## The task
From the first line to the last, restate the data word for word.

┄┄┄┄┄┄

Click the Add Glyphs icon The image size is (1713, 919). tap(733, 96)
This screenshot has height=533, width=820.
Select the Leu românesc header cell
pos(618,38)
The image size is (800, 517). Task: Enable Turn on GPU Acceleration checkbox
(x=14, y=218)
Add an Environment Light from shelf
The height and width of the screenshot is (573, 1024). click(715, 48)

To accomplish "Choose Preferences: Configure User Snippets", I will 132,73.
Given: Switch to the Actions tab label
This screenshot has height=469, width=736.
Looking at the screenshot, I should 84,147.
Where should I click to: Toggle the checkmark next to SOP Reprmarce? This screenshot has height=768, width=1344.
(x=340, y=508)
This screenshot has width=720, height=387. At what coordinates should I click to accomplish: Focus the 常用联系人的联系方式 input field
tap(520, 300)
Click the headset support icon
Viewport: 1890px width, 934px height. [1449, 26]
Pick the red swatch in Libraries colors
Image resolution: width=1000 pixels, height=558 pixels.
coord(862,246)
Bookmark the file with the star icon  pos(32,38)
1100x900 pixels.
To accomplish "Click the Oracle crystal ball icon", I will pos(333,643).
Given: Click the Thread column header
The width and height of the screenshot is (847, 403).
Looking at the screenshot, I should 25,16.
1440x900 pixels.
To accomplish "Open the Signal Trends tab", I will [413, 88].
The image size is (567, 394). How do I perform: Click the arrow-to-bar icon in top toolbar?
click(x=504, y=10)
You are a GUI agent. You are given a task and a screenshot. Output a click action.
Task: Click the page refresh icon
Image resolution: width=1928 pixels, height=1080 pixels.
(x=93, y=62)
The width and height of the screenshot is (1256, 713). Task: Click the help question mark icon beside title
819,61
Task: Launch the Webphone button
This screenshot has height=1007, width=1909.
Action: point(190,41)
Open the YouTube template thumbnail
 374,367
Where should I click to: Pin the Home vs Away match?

┄┄┄┄┄┄

## Solution for this task
Click the Add Glyphs icon The image size is (1713, 919). tap(733, 96)
This screenshot has height=533, width=820.
Select the Leu românesc header cell
pos(618,38)
The image size is (800, 517). Task: Enable Turn on GPU Acceleration checkbox
(x=14, y=218)
Add an Environment Light from shelf
The height and width of the screenshot is (573, 1024). click(715, 48)

To accomplish "Choose Preferences: Configure User Snippets", I will 132,73.
Given: Switch to the Actions tab label
This screenshot has height=469, width=736.
Looking at the screenshot, I should 84,147.
Where should I click to: Toggle the checkmark next to SOP Reprmarce? This screenshot has height=768, width=1344.
(x=340, y=508)
This screenshot has width=720, height=387. At what coordinates should I click to accomplish: Focus the 常用联系人的联系方式 input field
tap(520, 300)
Click the headset support icon
Viewport: 1890px width, 934px height. [1449, 26]
Pick the red swatch in Libraries colors
Image resolution: width=1000 pixels, height=558 pixels.
coord(862,246)
Bookmark the file with the star icon  pos(32,38)
1100x900 pixels.
To accomplish "Click the Oracle crystal ball icon", I will pos(333,643).
Given: Click the Thread column header
The width and height of the screenshot is (847, 403).
Looking at the screenshot, I should 25,16.
1440x900 pixels.
To accomplish "Open the Signal Trends tab", I will [413, 88].
The image size is (567, 394). How do I perform: Click the arrow-to-bar icon in top toolbar?
click(x=504, y=10)
You are a GUI agent. You are given a task and a screenshot. Output a click action.
Task: Click the page refresh icon
Image resolution: width=1928 pixels, height=1080 pixels.
(x=93, y=62)
The width and height of the screenshot is (1256, 713). Task: Click the help question mark icon beside title
819,61
Task: Launch the Webphone button
This screenshot has height=1007, width=1909.
Action: point(190,41)
Open the YouTube template thumbnail
 374,367
Where should I click to: Pin the Home vs Away match?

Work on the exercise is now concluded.